Set down each line of the records once more, precisely, and omit the pictures.

****

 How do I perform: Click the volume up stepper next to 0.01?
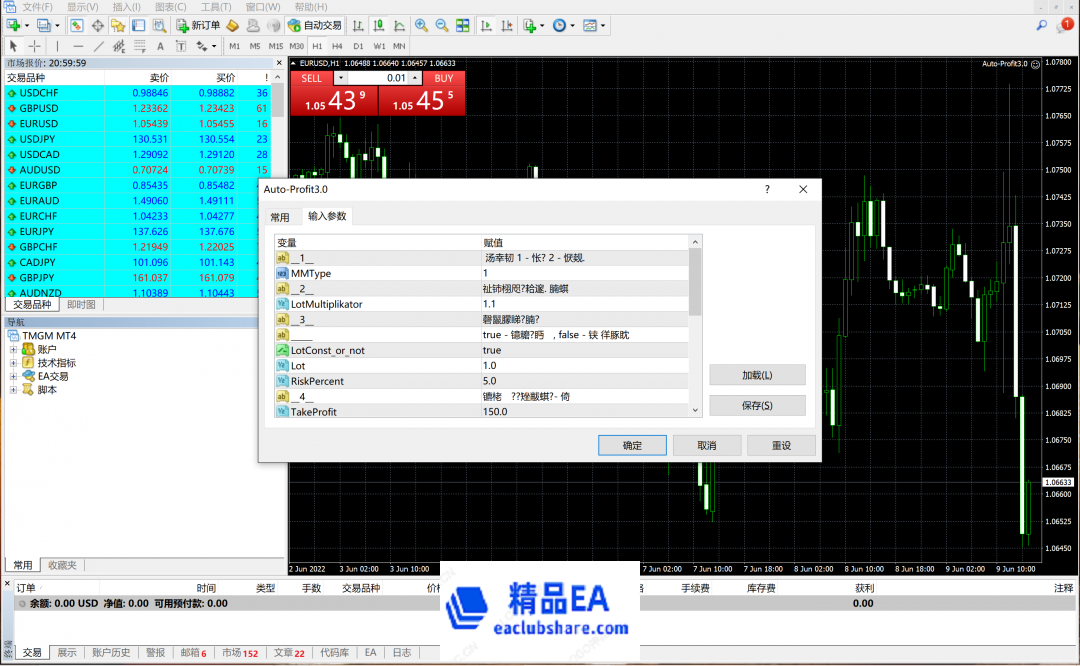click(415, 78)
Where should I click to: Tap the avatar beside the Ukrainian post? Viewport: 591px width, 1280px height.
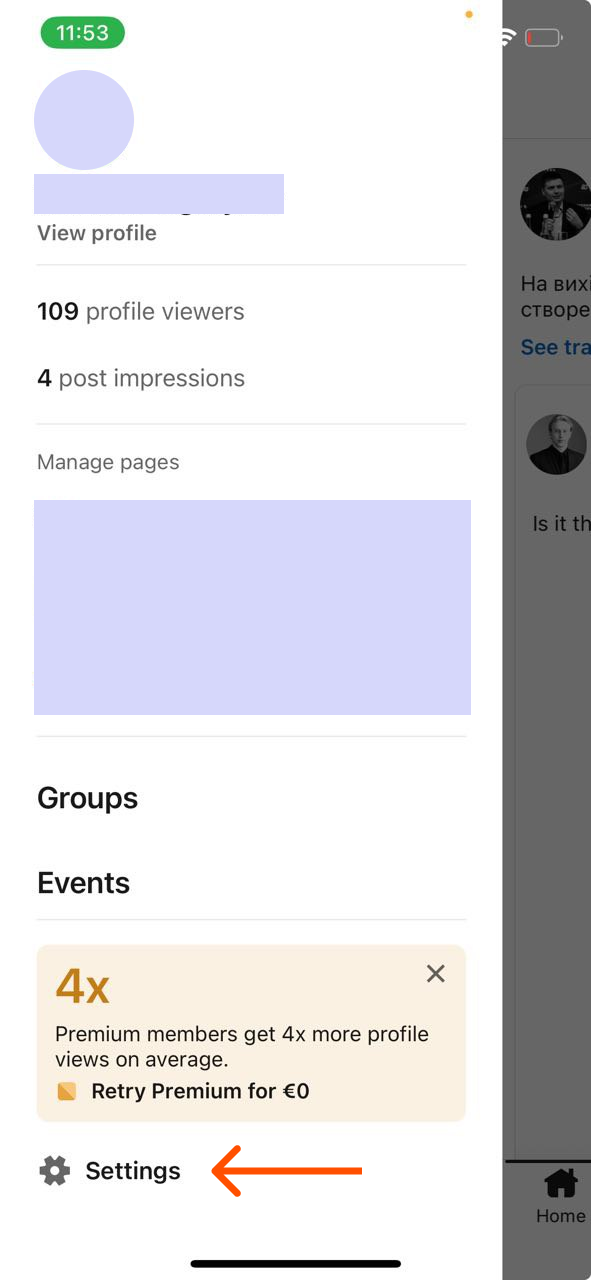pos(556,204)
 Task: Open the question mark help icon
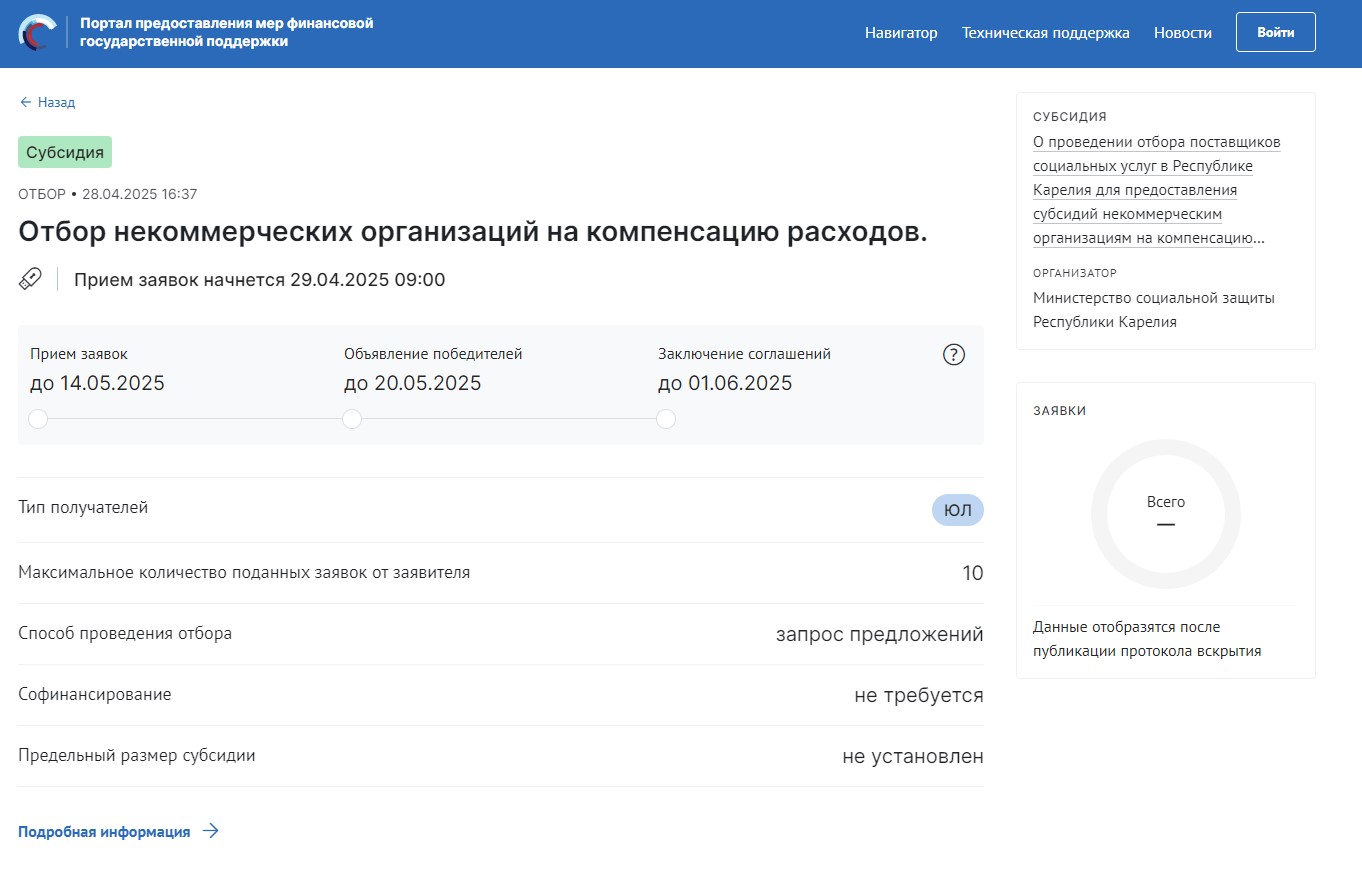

****

(FINAL ANSWER)
 How do I perform: Click the volume up stepper next to 0.01?
click(415, 78)
Where should I click to: Tap the avatar beside the Ukrainian post? Viewport: 591px width, 1280px height.
pos(556,204)
 Task: Open the question mark help icon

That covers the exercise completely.